The missing piece that bridges the gap from the images to the type of input required by the framework is a set of application-specific processes that can generate the tokens from the images. These relatively simple tools enable us to address a variety of computer vision problems within the tensor voting framework, alleviating the need to design software packages dedicated to specific problems. The premise is that solutions to these problems must comprise coherent structures that are salient due to the nonaccidental alignment of simpler tokens. The fact that these solutions might come in different forms, such as image segments, 3D curves, or motion layers, does not pose an additional difficulty to the framework, since they are all characterized by nonaccidentalness and good continuation. As mentioned in Section 5.1.1, problem-specific constraints can easily be incorporated as modules into the framework. For instance, uniqueness along the lines of sight can be enforced in stereo after token saliencies have been computed via tensor voting.

The remainder of this section demonstrates how stereo and motion segmentation can be treated in a very similar way within the framework, with the only difference being the dimensionality of the space. Stereo processing is performed in 3D, either in world coordinates if calibration information is available or in disparity space. Motion segmentation is done in a 4D space with the axes being the two image axes, x and y, and two velocity axes, vx and vy, since the epipolar constraint does not apply and motion can occur in any direction.

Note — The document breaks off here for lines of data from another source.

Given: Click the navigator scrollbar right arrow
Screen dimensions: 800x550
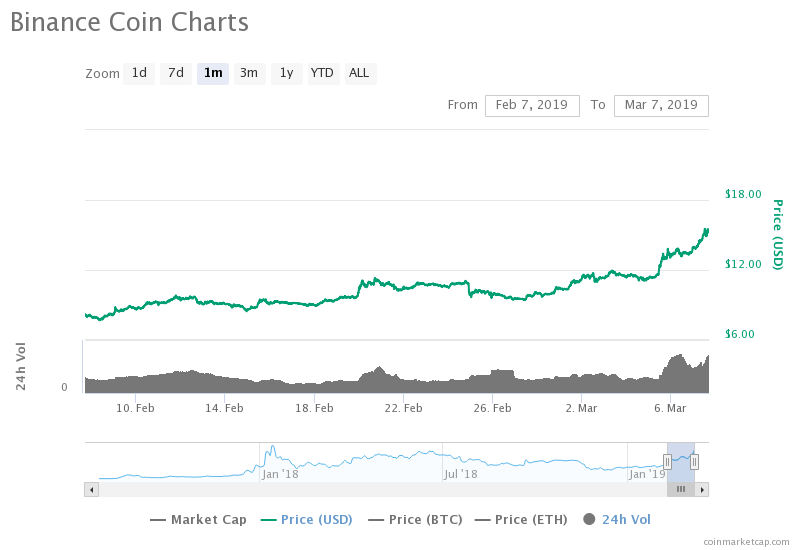Looking at the screenshot, I should (x=702, y=489).
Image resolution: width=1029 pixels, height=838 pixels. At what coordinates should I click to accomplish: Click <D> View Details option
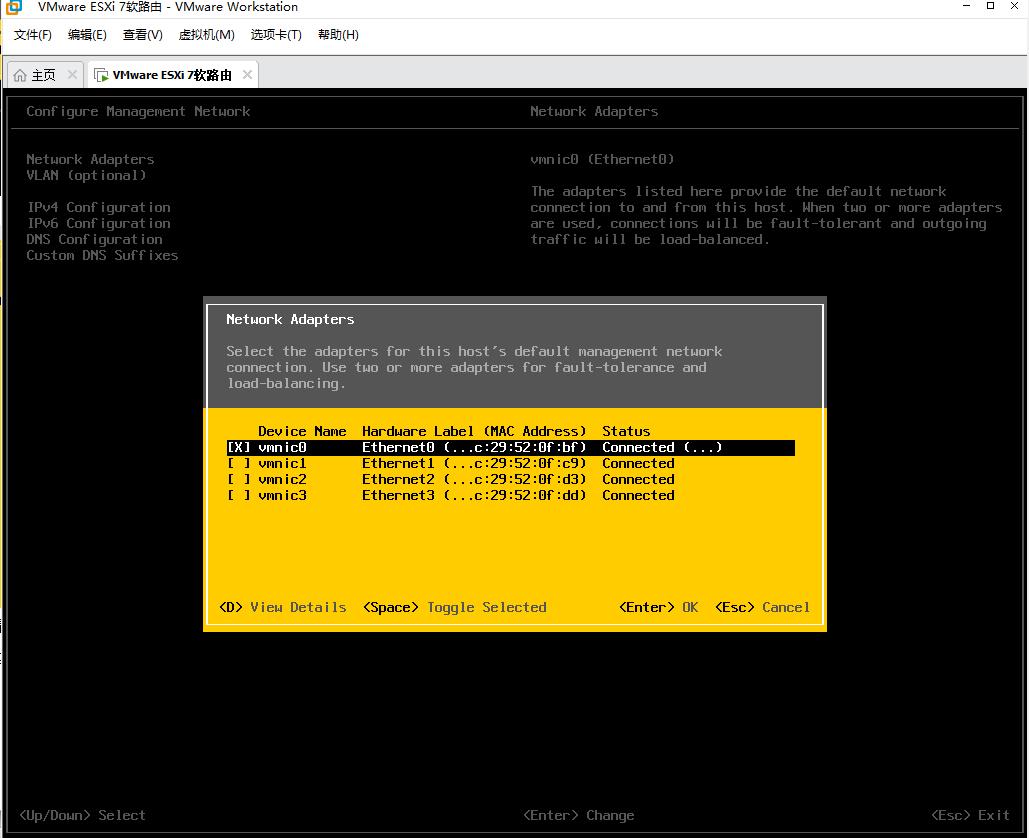point(283,608)
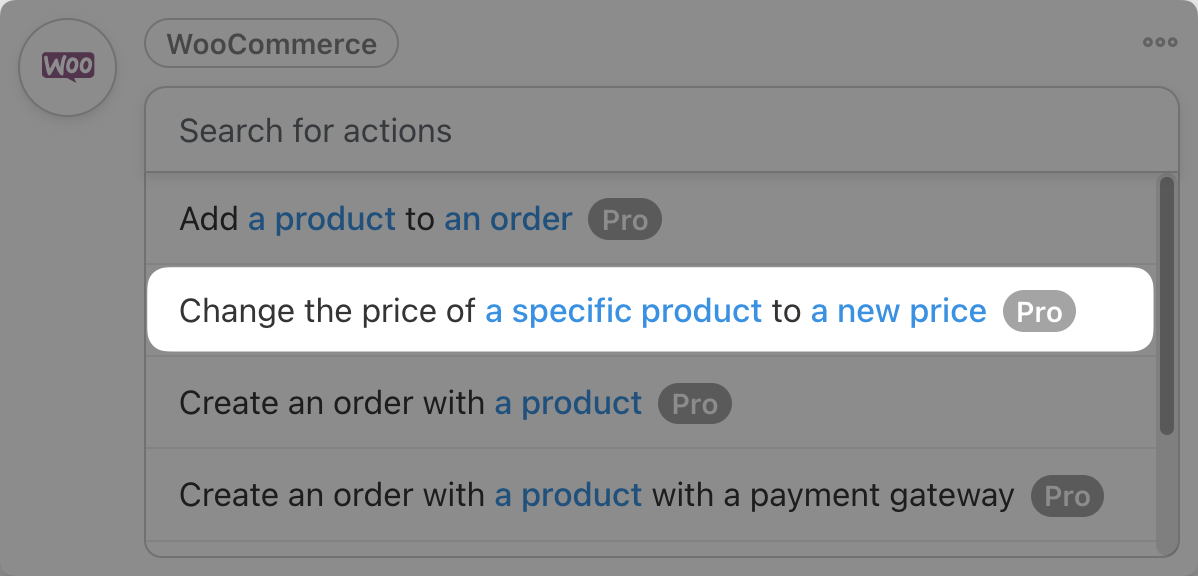Click the Pro badge beside a new price
1198x576 pixels.
tap(1039, 312)
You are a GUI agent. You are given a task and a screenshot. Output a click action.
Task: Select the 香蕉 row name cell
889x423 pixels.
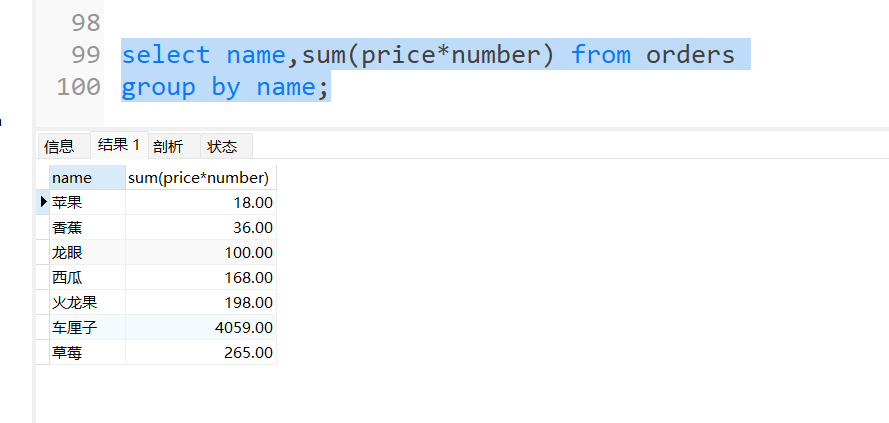pos(87,227)
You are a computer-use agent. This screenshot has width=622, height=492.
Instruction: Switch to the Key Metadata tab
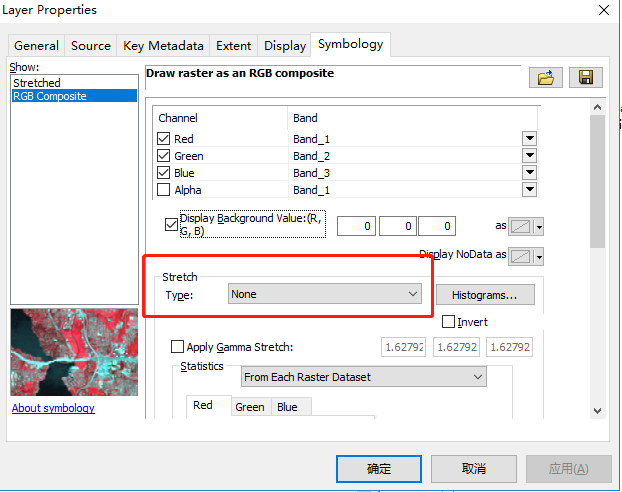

Four modules have been added to the framework tailored to the problems of stereo and motion segmentation: the initial matching module that generates tokens based on potential pixel correspondences; the enforcement of the uniqueness constraint, since the desired outputs are usually in the form of a disparity or velocity estimate for every pixel; the "discrete densification" module that generates disparity or velocity estimates at pixels for which no salient token exists; and the integration of monocular cues for discontinuity localization.

5.6.1. Initial matching

The goal of the initial matching module is the generation of tokens from potential pixel correspondences. Each correspondence between two pixels in two images gives rise to a token in the 3D (x, y, d) space in the case of stereo, where d is disparity, or in the 4D (x, y, vx, vy) space in the case of visual motion, where vx and vy are the velocities along the x- and y-axes. The correctness of the potential matches is assessed after tensor voting, when saliency information is available. Since smooth scene surfaces generate smooth layers in 3D or 4D, the decisions on the correctness of potential matches can be made based on their saliency.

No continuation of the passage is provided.